Concept | Multimodal ML using LLMs#

Data scientists often incorporate multiple types of data, such as images, text, and tabular data, into one machine learning model in order to get the most complete picture of the problem at hand. Using multiple representations of the same subject can increase model performance.

This concept of bringing together multiple modalities of data into one model is known as multimodal machine learning. Multimodal models are common in many domains, such as healthcare, manufacturing, and even sentiment analysis.

In Dataiku, you can incorporate images and text into models using visual ML tools and a connection to a large language model (LLM).


To use the multimodal features of Dataiku’s visual ML tools, you need:

  • Dataiku version 13.0+

  • A supported LLM connection (in which you have enabled embedding models)

  • To embed images, a local model from HuggingFace (required) and GPU (highly recommended)

A diagram showing the multimodal machine learning process.

Preparing data for multimodal models#

To use multiple modalities of data, you must extract features from the images or textual data. In Dataiku, this is done through an LLM connection. An administrator must create the LLM connection via the LLM Mesh.

You can add the text or image features and select the LLM used to embed them when designing a model. But first, the features must be included in a training dataset.

For text, simply make sure the text is a column within the training data.

An example dataset showing a text column in training data.

Images require a few extra steps to be included in training data:

  • Store images in a managed folder.

  • Run a List Contents recipe on the folder to create a dataset that includes the image file paths. The model will use these paths to identify images.

  • Join the image path dataset with the main training dataset containing the model target.

  • Build a model as usual from the joined dataset.

An example Flow showing data prep for image embedding.

Feature handling#

Multimodal features will be available along with other features in the Features handling section of the model Design tab. The model will reject text and image features by default.

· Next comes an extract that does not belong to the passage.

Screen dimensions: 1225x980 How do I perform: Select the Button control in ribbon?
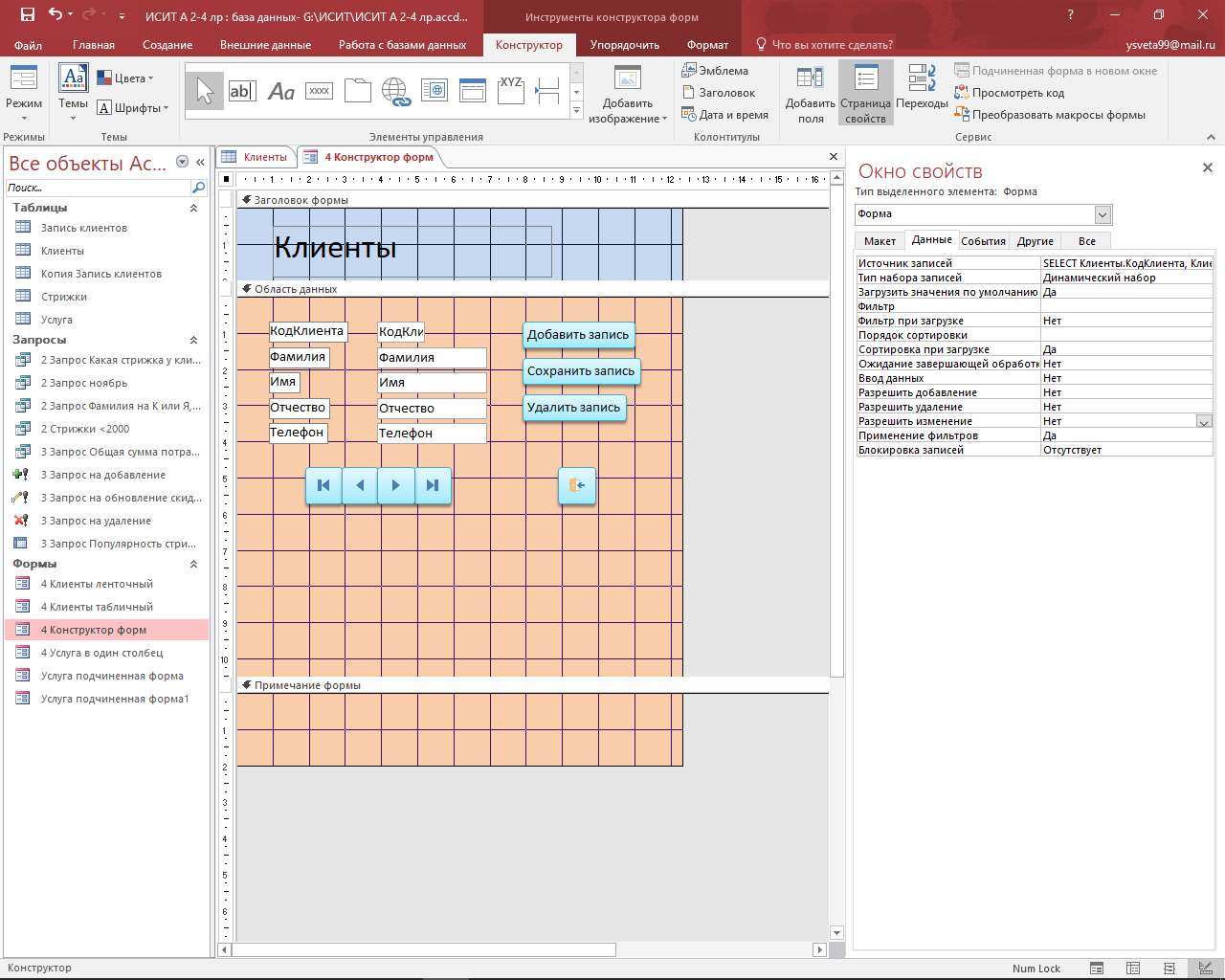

  • Toggle the feature On in the Features handling page. (For images, the feature will be identified by the file path column pointing to the image in the managed folder.)

  • Select the correct variable type (text or image).

  • Specify the handling technique:
    • For text, choose Sentence embedding.

    • For images, choose Embedding extraction and select the image location (managed folder).

  • Select the pretrained LLM to process the feature.

You can then train the model with the multimodal inputs.


Dataiku provides other methods to handle text features in AutoML models. See Text variables for details.

Dataiku screenshot showing the Features handling panel for multimodal inputs.